Pourtant, lorsqu’elle ne se trouve pas auprès de moi, mes sentiments ne se manifestent pas et je n’ai pitié pour personne. Mais il faut croire qu’elle a toujours su faire ressortir le meilleur de moi-même, malheureusement. Devrais-je arrêter de continuellement me battre avec elle pour enfin obtenir quelque chose d’elle ? Devrais-je couper les ponts, totalement ? Devrais-je enterrer une bonne fois pour toute ce Asbjörn d’autrefois qui ne cesse de se battre contre l’homme que je suis aujourd’hui ? Je le devrais, oui. Mais la tentation et le désir sont plus forts que le reste et comme dirait l’autre, le seul moyen de se délivrer d’une tentation, c’est d’y céder.

Elle enchaîne les coups, et malgré tout j’encaisse sans même le moindre frémissement. Je reste impassible, j’ai appris à encaisser et à ne montrer aucune douleur. Bien sûr, les douleurs aussi vives que j’ai pu ressentir lorsque mon bras a été touché, je ne peux les encaisser, c’est humain. Mais ces petites douleurs, c’est presque une douce caresse qu’elle m’inflige. Je me montre plus doux, j’échange les positions, me montrant un peu plus dominant. Je lâche un léger rire, Gyda pose trop de questions, et moi qui croyais qu’elle me connaissait, je me trompe peut-être. « Tu poses trop de questions. Je pensais que tu me connaissais plus que ça. » Et autant ne pas y répondre, et esquiver cette conversation qui commence à me déstabiliser et à faire surgir quelqu’un que je ne souhaite pas le voir refaire surface.
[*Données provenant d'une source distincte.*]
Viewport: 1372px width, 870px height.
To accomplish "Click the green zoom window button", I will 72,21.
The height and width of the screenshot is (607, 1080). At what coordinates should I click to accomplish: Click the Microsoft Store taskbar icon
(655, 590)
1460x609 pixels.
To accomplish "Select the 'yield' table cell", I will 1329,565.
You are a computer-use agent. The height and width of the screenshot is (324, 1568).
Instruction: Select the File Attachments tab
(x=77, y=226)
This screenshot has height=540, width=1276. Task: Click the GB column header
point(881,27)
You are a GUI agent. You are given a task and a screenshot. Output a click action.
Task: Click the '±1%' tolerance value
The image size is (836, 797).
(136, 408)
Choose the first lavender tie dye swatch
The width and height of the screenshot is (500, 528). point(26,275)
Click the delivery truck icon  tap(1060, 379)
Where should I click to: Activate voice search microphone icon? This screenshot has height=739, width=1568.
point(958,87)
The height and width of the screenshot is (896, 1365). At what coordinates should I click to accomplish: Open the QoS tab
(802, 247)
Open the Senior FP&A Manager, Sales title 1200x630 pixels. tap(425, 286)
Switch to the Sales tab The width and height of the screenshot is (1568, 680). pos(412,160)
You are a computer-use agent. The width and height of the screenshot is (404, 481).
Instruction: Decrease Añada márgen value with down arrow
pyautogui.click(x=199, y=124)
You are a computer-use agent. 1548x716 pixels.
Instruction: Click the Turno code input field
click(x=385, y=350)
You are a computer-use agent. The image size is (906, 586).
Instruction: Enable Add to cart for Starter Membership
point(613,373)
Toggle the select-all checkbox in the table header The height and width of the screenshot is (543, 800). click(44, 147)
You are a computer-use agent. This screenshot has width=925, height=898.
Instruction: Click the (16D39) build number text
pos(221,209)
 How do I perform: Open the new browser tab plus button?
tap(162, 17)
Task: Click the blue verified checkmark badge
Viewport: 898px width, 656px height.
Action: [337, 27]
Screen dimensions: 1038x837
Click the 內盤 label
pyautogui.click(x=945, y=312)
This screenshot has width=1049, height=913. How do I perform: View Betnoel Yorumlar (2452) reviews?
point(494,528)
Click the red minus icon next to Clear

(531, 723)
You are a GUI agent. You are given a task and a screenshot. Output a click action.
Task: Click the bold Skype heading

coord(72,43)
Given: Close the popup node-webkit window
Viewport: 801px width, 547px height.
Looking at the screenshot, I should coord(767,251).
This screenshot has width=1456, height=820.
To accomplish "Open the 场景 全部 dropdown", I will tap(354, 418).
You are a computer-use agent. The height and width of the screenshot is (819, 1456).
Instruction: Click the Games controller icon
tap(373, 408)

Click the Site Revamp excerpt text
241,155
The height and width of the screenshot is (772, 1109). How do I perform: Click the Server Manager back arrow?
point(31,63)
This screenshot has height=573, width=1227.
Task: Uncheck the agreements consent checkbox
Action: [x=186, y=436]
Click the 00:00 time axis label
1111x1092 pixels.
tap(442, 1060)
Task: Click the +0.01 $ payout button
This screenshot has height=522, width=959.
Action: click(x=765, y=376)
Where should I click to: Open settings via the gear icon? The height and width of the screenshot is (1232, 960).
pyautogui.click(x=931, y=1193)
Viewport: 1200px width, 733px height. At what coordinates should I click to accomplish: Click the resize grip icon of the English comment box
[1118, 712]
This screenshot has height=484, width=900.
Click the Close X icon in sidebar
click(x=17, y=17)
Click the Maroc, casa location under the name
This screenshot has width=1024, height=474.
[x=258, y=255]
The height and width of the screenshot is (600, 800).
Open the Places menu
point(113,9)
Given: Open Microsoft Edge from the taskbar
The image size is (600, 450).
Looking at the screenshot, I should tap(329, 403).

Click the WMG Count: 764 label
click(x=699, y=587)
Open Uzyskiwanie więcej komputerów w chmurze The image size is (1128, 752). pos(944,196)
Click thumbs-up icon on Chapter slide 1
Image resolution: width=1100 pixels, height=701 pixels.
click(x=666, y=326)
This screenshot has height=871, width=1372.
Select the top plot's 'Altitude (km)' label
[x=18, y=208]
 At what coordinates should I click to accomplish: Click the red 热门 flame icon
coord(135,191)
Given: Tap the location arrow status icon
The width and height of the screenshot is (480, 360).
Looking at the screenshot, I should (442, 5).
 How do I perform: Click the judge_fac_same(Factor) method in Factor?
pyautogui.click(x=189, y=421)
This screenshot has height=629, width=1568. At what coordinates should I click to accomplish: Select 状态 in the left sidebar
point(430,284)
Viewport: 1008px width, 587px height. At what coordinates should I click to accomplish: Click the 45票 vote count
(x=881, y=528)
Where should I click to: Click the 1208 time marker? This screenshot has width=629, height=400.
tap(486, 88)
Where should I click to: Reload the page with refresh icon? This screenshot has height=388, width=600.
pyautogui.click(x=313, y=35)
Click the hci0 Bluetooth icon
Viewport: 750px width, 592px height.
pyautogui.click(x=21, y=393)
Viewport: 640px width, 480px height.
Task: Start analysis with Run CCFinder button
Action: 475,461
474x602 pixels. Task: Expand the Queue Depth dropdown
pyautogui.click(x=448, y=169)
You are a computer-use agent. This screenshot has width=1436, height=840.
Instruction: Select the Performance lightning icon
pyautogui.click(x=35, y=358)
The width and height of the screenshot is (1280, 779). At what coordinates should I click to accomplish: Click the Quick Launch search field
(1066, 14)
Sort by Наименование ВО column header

Je profite évidemment d’avoir la main, ayant bloqué son corps frêle entre mes cuisses. Mon visage se rapproche dangereusement du sien, nos souffles entament une danse endiablée. Je glisse ma main le long de sa hanche, la remontant lentement au niveau de sa poitrine que je rêve de découvrir. Elle rapproche son visage du sien, je sens mon corps s’engourdir sous ce désir intense que je ne peux contrôler. Et lorsque nos lèvres se touchent, je ne pus retenir un léger soupire de bien être. Bien être qui est rapidement coupé suite à un acte de violence. Son crâne vient s’écraser contre le mien. J’eus un mouvement de recul et je me retrouve bien vite à nouveau sur le sol. Saleté. Je reprends bien vite mes esprits et relève les yeux en sa direction avant de me redresser, d’une manière menaçante. Elle a le don de faire ressortir le meilleur de moi-même, mais aussi de me faire entrer dans une colère noire.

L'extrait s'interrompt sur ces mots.